Load Factor (20% of score)

Dynamic routing pressure from system load. Under heavy traffic, the router shifts borderline prompts toward lower tiers to maintain response time guarantees. A prompt that would normally route to Hybrid might route to Rules under peak load.

Value Hierarchy Routing Floors

User-defined value hierarchies can override the routing formula. When a NON-NEGOTIABLE priority is set (e.g.,"output must always include security considerations"), the router floors that prompt at a minimum routing score — ensuring it reaches a tier capable of enforcing the constraint. A HIGH-priority label floors at 0.45. NON-NEGOTIABLE floors at 0.72.

This prevents important prompts from being under-optimized by the cost-saving logic.

Practical Results

The routing system sends most prompts through the rules or hybrid tier instead of a full frontier-model rewrite. The rules tier returns results in under 10ms compared to 1-3 seconds for LLM tiers. Actual tier distribution depends on your prompt mix — in one 360-prompt production run, 26% of prompts resolved on the rules tier with zero LLM call, 74% used the hybrid tier, and less than 1% required the full LLM tier.

The quality tradeoff is minimal: rules-based optimization is deterministic and domain-specific. For prompts where rules are sufficient, rules produce more consistent output than LLM calls that may vary between requests.

Model-Agnostic Architecture

The routing system is independent of which LLM handles the optimization step. You can configure Claude 4.6 for the full LLM tier, GPT-4.1 for hybrid, and rules-only for the base tier — or use any other combination. Switching from one provider to another doesn't require changes to the routing logic.

This matters when LLM pricing changes (which it does frequently). The routing system's cost characteristics are determined by tier distribution, not by which specific model is on the other end.

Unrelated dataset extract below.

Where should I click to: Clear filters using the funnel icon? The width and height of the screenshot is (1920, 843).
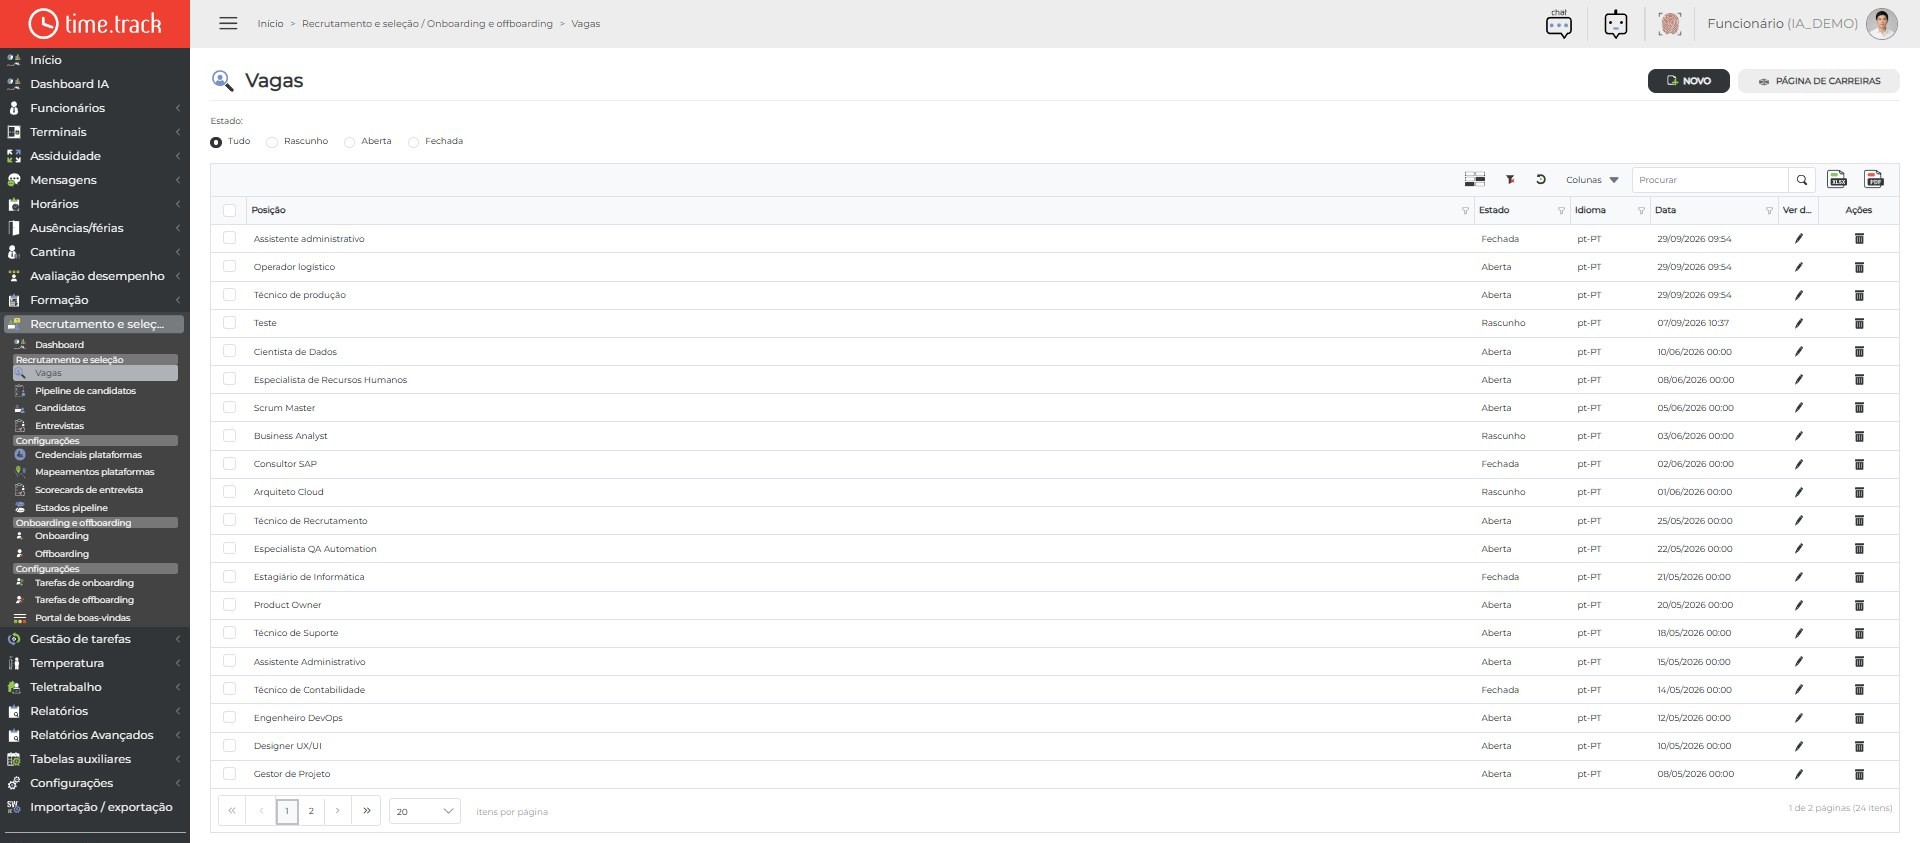click(1510, 179)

Building Routing Into Your Own Pipeline

You don't need to use Prompt Optimizer to apply this pattern. The core insight is: classify before you spend. Any LLM pipeline that sends every request to the same endpoint, regardless of complexity, is leaving optimization headroom on the table.

Start with two tiers: a fast path for prompts that match known simple patterns, and a slow path for everything else. Measure how many requests go through each path. You'll find the distribution skews toward simple more than you expect.